### [SET OF TASKS]
**A.** Answer these questions using the forum thread:
(i) How many times in the past two weeks did the first poster and son have dinner with the husband and his mom?
(ii) How often does the husband mow the lawns?
(iii) According to Lostouthere, why might the husband be trying to be nice?
**B.** Repeat the forum thread word for word from "## Lostouthere (Aug" to "through the divorce.".

### [GIVEN PASSAGE]
---------------

# Is it strange....



## justabovewater (Jun 26, 2011)

That husband (or STBXH as referred to here) and I get along so well? In the past two weeks, we (son and I) have had dinner with him and his mom 4 or 5 times. He comes over often to help out around the house with things. This weekend it was the kitchen sink getting backed up. He was planning on coming by tonight, even left work early to rent the snake when the drain miraculously cleared itself (saved me $60). He mows the lawns every two weeks and pretty much does more now that he's moved out than when he lived here. I don't know if he's doing it out of guilt or just because he's a nice guy? He says he does it just because he's like that and that he wouldn't not help me out when I need him to. I just keep thinking the other shoe is going to drop. I hear people talk about the horrors of divorce and how they can't stand to even see their spouse much less talk to them and here we are having dinner together and seeing each other quite often...and actually getting along. It doesn't feel forced or fake. Could we possibly get through and still be friends or should I expect things to turn and us end up hating each other. I certainly hope not, I can't picture us hating each other.:scratchhead:


----------



## Lostouthere (Aug 24, 2011)

JAW some people get through it and remain friends. Me personally I'm not that type of person and never have been. If you put me through this type of stuff then nope I can not be friends with you sorry but that is just me. He might just be trying to be nice to get through the divorce.

---------------

### [DATA LINES]
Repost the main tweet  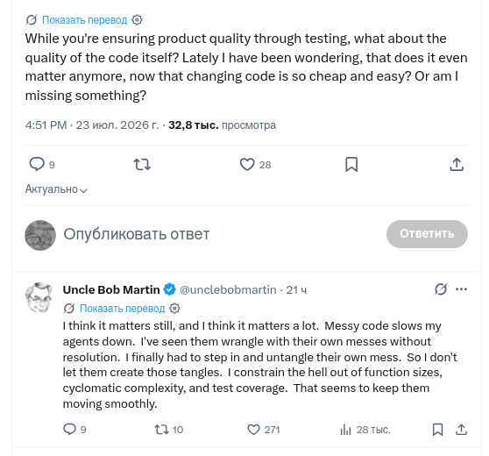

---------------

### [RESPONSES FOR EACH TASK]
**A.**
(i) 4 or 5 times
(ii) Every two weeks
(iii) To get through the divorce

**B.**
## Lostouthere (Aug 24, 2011)

JAW some people get through it and remain friends. Me personally I'm not that type of person and never have been. If you put me through this type of stuff then nope I can not be friends with you sorry but that is just me. He might just be trying to be nice to get through the divorce.